Items from a data source:
•••••
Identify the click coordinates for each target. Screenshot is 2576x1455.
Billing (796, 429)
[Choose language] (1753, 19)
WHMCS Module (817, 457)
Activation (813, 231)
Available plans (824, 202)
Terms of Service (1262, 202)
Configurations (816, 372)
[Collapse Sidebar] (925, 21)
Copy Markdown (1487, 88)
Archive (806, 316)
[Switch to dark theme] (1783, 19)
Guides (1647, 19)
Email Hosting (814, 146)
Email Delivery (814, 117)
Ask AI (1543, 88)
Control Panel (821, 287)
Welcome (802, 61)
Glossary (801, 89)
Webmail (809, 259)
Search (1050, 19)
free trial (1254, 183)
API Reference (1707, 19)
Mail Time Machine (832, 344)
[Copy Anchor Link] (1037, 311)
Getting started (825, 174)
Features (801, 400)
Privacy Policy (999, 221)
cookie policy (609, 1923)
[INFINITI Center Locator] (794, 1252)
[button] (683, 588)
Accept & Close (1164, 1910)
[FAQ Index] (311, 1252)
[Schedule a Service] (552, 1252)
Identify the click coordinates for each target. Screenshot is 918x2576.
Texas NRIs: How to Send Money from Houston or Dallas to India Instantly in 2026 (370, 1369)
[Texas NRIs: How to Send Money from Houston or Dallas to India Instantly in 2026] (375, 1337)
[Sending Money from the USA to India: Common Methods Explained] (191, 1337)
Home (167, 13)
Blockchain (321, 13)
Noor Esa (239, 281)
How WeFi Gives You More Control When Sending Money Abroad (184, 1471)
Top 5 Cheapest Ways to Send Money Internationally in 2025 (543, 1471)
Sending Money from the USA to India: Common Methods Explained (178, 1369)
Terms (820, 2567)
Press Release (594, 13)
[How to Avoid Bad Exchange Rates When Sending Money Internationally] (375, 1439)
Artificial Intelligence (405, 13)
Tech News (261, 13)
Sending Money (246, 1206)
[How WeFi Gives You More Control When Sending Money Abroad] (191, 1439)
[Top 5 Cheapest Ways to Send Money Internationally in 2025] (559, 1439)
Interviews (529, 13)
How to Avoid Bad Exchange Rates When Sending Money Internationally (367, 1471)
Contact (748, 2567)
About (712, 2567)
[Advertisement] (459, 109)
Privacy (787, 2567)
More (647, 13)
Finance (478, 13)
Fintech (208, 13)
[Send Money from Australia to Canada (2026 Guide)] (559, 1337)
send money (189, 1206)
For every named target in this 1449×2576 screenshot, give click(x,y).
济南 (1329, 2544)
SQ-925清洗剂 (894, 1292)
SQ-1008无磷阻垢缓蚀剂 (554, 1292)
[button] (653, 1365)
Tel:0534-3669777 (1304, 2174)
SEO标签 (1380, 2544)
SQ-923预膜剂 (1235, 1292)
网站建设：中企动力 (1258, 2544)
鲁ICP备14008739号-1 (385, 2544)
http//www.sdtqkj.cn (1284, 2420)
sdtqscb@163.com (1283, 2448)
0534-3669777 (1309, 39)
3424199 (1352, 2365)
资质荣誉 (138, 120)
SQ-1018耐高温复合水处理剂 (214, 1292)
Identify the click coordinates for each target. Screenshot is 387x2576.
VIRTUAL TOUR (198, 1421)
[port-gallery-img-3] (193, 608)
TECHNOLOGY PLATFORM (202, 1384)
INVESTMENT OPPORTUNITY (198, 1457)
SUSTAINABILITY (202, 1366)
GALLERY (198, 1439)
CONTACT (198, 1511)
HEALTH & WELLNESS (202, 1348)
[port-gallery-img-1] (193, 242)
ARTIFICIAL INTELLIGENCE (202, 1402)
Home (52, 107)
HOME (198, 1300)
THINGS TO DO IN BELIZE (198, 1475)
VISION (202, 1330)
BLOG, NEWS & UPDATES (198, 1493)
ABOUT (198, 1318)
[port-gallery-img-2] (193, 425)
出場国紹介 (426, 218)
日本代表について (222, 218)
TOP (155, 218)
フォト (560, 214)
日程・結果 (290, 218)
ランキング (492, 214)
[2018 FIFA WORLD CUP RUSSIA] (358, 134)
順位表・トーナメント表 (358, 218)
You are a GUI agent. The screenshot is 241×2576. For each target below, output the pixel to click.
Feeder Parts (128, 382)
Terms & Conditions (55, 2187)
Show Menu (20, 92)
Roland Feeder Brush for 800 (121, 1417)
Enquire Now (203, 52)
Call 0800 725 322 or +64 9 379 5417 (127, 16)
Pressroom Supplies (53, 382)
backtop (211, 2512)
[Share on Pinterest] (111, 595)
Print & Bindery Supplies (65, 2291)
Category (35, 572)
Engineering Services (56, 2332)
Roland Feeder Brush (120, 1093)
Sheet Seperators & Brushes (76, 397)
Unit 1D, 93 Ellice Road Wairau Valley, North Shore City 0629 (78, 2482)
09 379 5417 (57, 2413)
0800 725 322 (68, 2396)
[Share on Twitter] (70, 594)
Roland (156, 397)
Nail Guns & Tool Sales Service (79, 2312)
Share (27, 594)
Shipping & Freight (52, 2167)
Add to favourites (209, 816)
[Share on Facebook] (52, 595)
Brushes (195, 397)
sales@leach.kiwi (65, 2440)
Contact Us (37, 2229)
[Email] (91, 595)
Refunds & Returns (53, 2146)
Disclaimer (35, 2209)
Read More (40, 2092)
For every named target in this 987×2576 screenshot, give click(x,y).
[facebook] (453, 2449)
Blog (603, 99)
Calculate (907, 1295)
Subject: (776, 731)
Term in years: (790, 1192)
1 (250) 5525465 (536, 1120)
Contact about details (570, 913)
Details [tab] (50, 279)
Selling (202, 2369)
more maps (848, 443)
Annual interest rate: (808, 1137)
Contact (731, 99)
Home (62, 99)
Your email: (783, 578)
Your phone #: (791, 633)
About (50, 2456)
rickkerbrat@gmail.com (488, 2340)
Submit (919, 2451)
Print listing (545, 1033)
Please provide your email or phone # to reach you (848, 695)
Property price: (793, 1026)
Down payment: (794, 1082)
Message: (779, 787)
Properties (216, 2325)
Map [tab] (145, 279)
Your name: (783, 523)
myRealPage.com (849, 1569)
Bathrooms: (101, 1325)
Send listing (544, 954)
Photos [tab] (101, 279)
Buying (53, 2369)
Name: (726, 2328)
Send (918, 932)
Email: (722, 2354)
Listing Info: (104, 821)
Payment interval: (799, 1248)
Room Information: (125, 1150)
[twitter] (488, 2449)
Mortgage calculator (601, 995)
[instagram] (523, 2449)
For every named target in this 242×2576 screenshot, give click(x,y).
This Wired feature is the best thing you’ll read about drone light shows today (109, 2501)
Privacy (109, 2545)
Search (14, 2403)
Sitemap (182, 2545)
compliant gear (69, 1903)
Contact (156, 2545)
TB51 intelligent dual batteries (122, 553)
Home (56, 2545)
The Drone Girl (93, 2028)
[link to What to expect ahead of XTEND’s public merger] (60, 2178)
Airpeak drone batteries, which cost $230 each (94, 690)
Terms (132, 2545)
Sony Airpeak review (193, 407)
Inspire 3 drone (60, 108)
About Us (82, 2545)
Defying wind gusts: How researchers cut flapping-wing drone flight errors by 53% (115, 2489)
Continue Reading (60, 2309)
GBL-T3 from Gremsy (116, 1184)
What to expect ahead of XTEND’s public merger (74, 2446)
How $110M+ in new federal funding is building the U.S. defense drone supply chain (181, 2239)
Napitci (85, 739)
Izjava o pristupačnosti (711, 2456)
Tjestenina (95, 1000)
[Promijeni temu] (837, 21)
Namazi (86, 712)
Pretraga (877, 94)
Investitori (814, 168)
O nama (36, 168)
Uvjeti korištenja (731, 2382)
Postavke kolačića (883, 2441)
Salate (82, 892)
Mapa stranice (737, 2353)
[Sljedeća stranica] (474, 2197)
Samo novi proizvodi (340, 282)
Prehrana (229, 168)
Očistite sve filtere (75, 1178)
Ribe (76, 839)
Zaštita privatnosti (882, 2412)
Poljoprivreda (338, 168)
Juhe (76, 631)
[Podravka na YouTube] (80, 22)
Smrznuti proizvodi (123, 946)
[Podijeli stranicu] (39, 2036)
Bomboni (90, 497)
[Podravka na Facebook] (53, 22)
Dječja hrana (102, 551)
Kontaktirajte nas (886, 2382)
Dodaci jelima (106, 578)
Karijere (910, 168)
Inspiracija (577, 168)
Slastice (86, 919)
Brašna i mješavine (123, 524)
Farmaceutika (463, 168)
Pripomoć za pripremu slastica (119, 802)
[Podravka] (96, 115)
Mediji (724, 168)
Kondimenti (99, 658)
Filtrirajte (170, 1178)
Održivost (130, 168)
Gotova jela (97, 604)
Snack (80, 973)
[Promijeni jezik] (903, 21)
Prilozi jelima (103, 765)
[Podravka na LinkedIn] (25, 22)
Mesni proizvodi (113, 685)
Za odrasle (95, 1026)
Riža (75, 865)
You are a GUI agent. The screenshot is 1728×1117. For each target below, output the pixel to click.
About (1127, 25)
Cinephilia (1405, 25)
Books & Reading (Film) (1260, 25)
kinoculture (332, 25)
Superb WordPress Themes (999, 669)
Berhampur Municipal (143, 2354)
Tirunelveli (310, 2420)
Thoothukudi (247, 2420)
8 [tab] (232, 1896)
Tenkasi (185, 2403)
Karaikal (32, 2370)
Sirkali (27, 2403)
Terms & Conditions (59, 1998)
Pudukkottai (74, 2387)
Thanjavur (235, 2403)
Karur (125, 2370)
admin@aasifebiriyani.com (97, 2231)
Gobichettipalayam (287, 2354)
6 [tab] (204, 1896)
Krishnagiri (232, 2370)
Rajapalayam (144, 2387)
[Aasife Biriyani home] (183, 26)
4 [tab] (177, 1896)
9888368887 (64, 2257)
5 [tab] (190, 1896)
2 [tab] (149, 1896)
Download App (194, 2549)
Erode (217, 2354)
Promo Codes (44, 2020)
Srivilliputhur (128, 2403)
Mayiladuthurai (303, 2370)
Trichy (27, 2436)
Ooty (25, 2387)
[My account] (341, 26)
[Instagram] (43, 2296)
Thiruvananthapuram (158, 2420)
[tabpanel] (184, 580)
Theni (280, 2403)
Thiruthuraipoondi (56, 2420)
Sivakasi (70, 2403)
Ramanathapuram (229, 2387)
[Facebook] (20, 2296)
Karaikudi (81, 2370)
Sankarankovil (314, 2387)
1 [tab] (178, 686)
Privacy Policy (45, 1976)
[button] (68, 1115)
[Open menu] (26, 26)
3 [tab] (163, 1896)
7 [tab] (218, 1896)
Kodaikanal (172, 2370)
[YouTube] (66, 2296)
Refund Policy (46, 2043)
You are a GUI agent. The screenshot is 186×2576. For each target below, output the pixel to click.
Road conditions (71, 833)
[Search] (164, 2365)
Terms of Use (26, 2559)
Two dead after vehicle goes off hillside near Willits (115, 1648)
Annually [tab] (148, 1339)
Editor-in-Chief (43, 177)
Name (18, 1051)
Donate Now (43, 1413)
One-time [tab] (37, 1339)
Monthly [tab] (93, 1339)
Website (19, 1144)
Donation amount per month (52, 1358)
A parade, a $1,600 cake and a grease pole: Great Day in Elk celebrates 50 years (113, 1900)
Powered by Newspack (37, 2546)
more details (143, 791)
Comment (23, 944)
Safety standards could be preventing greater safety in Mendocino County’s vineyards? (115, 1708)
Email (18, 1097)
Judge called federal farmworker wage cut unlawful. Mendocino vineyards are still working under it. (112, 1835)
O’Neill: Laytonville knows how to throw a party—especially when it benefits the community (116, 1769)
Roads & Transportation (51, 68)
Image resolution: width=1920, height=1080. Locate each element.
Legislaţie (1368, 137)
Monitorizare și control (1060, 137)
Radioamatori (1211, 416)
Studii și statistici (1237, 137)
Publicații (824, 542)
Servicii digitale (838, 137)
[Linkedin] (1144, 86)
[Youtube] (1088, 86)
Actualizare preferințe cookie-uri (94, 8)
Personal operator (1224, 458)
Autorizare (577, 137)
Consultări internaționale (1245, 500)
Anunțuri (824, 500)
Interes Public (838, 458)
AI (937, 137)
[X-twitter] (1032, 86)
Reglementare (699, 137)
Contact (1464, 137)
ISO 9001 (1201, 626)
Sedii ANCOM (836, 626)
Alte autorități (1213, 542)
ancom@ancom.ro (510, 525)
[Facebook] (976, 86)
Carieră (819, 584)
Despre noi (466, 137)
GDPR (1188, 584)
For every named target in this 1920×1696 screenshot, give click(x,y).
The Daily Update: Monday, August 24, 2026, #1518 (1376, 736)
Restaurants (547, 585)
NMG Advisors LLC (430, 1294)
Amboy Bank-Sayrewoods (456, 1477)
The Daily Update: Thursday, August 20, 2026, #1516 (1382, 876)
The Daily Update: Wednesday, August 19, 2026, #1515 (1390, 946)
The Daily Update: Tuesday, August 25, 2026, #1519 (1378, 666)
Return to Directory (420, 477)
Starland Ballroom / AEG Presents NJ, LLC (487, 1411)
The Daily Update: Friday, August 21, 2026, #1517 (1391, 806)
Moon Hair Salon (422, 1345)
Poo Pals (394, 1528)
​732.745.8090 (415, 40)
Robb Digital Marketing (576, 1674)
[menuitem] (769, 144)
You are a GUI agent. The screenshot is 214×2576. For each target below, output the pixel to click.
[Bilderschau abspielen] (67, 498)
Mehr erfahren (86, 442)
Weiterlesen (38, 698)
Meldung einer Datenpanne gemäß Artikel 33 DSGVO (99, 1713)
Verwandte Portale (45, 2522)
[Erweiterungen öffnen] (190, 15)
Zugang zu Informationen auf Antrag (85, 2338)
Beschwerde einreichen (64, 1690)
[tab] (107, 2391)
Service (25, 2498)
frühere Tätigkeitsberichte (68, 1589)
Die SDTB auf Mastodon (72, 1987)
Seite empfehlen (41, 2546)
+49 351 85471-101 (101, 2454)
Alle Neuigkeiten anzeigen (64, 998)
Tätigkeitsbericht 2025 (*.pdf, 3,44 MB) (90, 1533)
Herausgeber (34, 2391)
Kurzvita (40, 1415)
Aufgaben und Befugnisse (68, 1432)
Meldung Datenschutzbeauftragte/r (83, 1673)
•••••
● **Exercise brief**:
Return only the part of the records above that opens with the line containing "Smrznuti proizvodi (123, 946)" and closes with the line containing "Farmaceutika (463, 168)", ends included.

● **Exercise solution**:
Smrznuti proizvodi (123, 946)
[Podijeli stranicu] (39, 2036)
Bomboni (90, 497)
[Podravka na Facebook] (53, 22)
Dječja hrana (102, 551)
Kontaktirajte nas (886, 2382)
Dodaci jelima (106, 578)
Karijere (910, 168)
Inspiracija (577, 168)
Slastice (86, 919)
Brašna i mješavine (123, 524)
Farmaceutika (463, 168)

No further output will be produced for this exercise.